Monday, October 25, 2004

 

VON Conference: Andy Oram's thoughtful review

Andy Oram has written a carefully considered review of the VON conference in Boston last week, with a lot of attention to Michael Powell's speech.

(I am sorry I could not be there, but VON and Telecosm conflicted this year, as they often do. Both Jeff Pulver and George Gilder are friends and I kept both meetings on my calendar, but George tipped the balance by assigning me a duty -- refereeing a discussion among Roxane Googin, Tom Hazlett and himself -- so I answered that call. Now I am reading reviews of the event I couldn't attend.)

Oram's review is nice work -- but there are a couple places where I don't think Andy went quite deep enough.

In one place, Oram recounts Powell's Four Freedoms:

And he says
Powell explained these principles, which add up to a restatement of the end-to-end principle, and underlined his support for it by saying, "IP doesn't work if the person who owns the infrastructure can control the user's freedom of access." Competition thus means much more to Powell than low price or even greater chances for innovation; it means precisely the kind of open commons in communications that Lessig has called for.
Perceptive. Well put. But Oram fails to note that these "freedoms" are weaker than an unfunded mandate. They are voluntary! Powell stumps for them, but he thinks the industry will toe the line just because. What will my ISP do when it needs to choose between voluntary support of the "freedoms" or making money? Duh.

Also, when Oram quotes Powell saying that, "IP doesn't work if the person who owns the infrastructure can control the user's freedom of access," Oram fails to note that "common carrier" is not a phrase in Powell's vocabulary, nor is "market dominance test." Powell seems to believe that market forces will do regulation's job. Even when there's no marketplace and no magic in the dominant player's heavy hand. And even with Googin's Paradox afoot.

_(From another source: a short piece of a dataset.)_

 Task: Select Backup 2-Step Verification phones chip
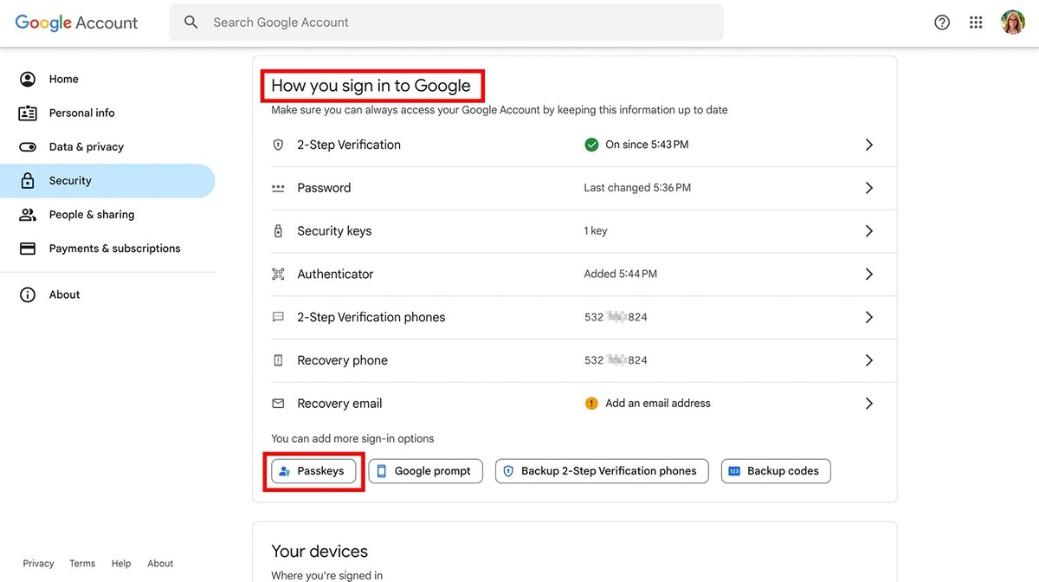pyautogui.click(x=601, y=471)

On the other side of the coin, Oram notes
. . . competitors of the Bells, such as AT&T, have just about thrown up their hands and given up trying to get access to the last mile. While Powell insists he doesn't want to reinforce a monopoly, he has essentially sealed the monopolies in local phone lines and cable TV that emerged in the late 1990s.
Exception, please! Chairman Mike has worked harder than any FCC chairman ever to foster new wireless technologies, and appropriate wireless regulation. He genuinely believes that new wireless technologies will break the telco-cableco duopoly.

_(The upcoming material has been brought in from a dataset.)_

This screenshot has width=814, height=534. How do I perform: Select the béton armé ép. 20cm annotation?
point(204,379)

In invoking AT&T as a Bell competitor, Oram seems to miss the larger idea of disruptive technology. Let's be realistic; AT&T will not get it. They are not a "Bell competitor." The future will belong to other, newer entities. In similar fashion, Oram acks the wireless option with a nod to the cellcos. But cellcos are old-tech; they will bring new wireless technology to market only under duress. Newcos will bring new tech to market first.

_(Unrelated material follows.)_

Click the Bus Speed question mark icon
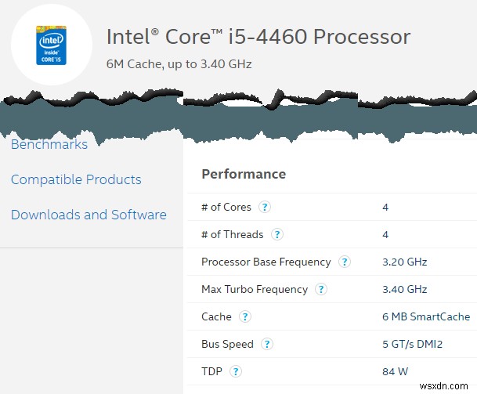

Despite the above, Oram makes numerous valid points throughout, e.g., where he says
The adoption of VoIP by incumbents such as Qwest and Verizon mark a historic conversion comparable to the Emperor Constantine's embrace of Christianity.
But Christianity had been around for 300 years. It wasn't an upstart cult anymore. It had already become so institutionalized that its founder might not have recognized it.